Foram necessários vinte anos para que se acalmassem os ânimos e se restituísse às clarissas o convento desmantelado, mas um século depois Josefa Miranda ainda continuava cozinhando-se a fogo lento em seus rancores. Inculcou-os às noviças, cultivou-os em suas entranhas mais que em seu coração, e encarnou toda a culpa da origem deles no bispo De Cáceres y Virtudes e em tudo que com este se relacionasse. De modo que sua reação era previsível quando lhe avisaram, de parte do bispo, que o marquês de Casalduero trouxera ao convento a filha de doze anos com sintomas mortais de possessão demoníaca. Só fez uma pergunta: "Mas existe esse marquês?" Perguntou com duplo veneno, porque era assunto do bispo e porque sempre negara legitimidade aos nobres crioulos, aos quais chamava "nobres de goteira". À hora do almoço não se achava Sierva María no convento. A porteira tinha dito a uma vigária que um homem de luto lhe entregara de manhã cedo uma menina loura, vestida como uma rainha, mas não tinha indagado nada a respeito dela porque era justamente a hora em que os mendigos estavam disputando a sopa de farinha de mandioca do Domingo de Ramos. Como prova do que dizia entregou-lhe o chapéu de fitas coloridas. A vigária o mostrou à abadessa quando estavam procurando a menina, e a abadessa não duvidou de quem era.

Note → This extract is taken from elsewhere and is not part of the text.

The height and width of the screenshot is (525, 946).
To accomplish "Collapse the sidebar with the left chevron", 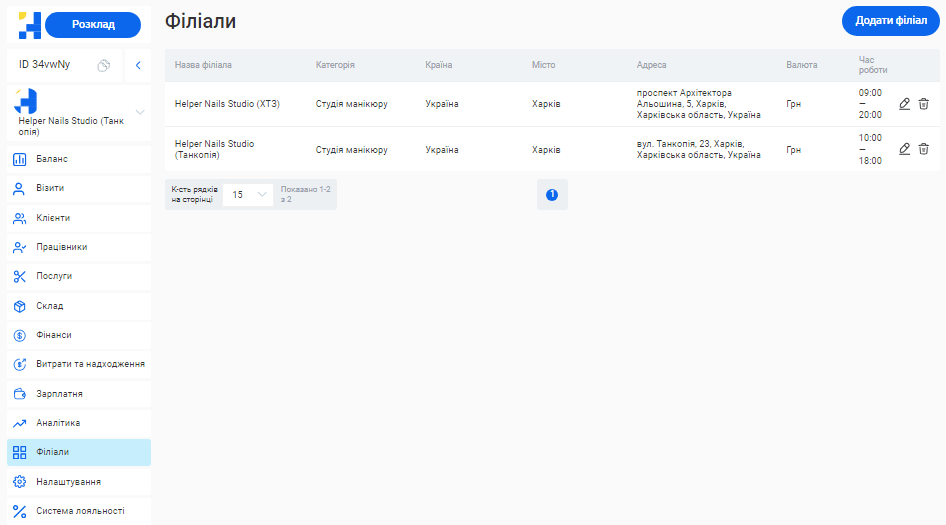I will click(x=137, y=65).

Agarrou-o com a ponta dos dedos e examinou-o à distância do braço.
Uma senhorita marquesa com um chapéu de criadinha — disse. — Satanás sabe o que faz.
Tinha passado por lá às nove da manhã, a caminho do parlatório, e se demorara no jardim discutindo com os pedreiros os preços de uma obra de canalização, mas não viu a menina sentada no banco de pedra. Também não a viram outras freiras que deviam ter passado por lá várias vezes. As duas noviças que lhe tiraram o anel juraram não a ter visto quando por lá passaram depois de cantar a terça.
A abadessa acabava de fazer a sesta quando ouviu uma canção de uma só voz que enchia o convento. Puxou o cordão do lado da cama e daí a um instante apareceu uma noviça na penumbra do quarto. A abadessa perguntou quem estava cantando com tanto domínio.
A menina — respondeu a noviça.
Ainda sonolenta, a abadessa murmurou: — Que voz bonita. — E logo deu um salto: — Que menina? — Não sei — disse a freira. — Uma que pôs o convento em rebuliço desde hoje de manhã.
Santíssimo Sacramento! — gritou a abadessa.
Pulou da cama. Atravessou o convento voando e chegou até o pátio de serviço guiada pela voz. Sierva María cantava sentada num banquinho, com a cabeleira estendida pelo chão, no meio da criadagem fascinada.
Parou de cantar apenas viu a abadessa. Esta ergueu o crucifixo que trazia pendente do pescoço.
Ave Maria Puríssima — disse.
Concebida sem pecado — disseram todos.
A abadessa brandiu o crucifixo como uma arma contra Sierva María.
Vade retro — gritou.
Os criados recuaram, deixando a menina sozinha em seu espaço, com a vista fixa e em guarda.
Aborto de Satanás — gritou a abadessa. Ficaste invisível para nos confundir.
Não conseguiram que dissesse uma palavra. Uma noviça quis levá-la pela mão, mas a abadessa a impediu, apavorada: — Não a toques — gritou. E a seguir, para todos: — Que ninguém a toque.
Acabaram por levá-la à força, esperneando e distribuindo no ar dentadas de cachorro, até a última cela do Pavilhão da prisão.
No caminho, perceberam que ela estava suja de seus próprios excrementos, e a lavaram a baldes de água no estábulo.
Tantos Conventos nesta cidade e é ao nosso que O marquês manda cocô — protestou a abadessa.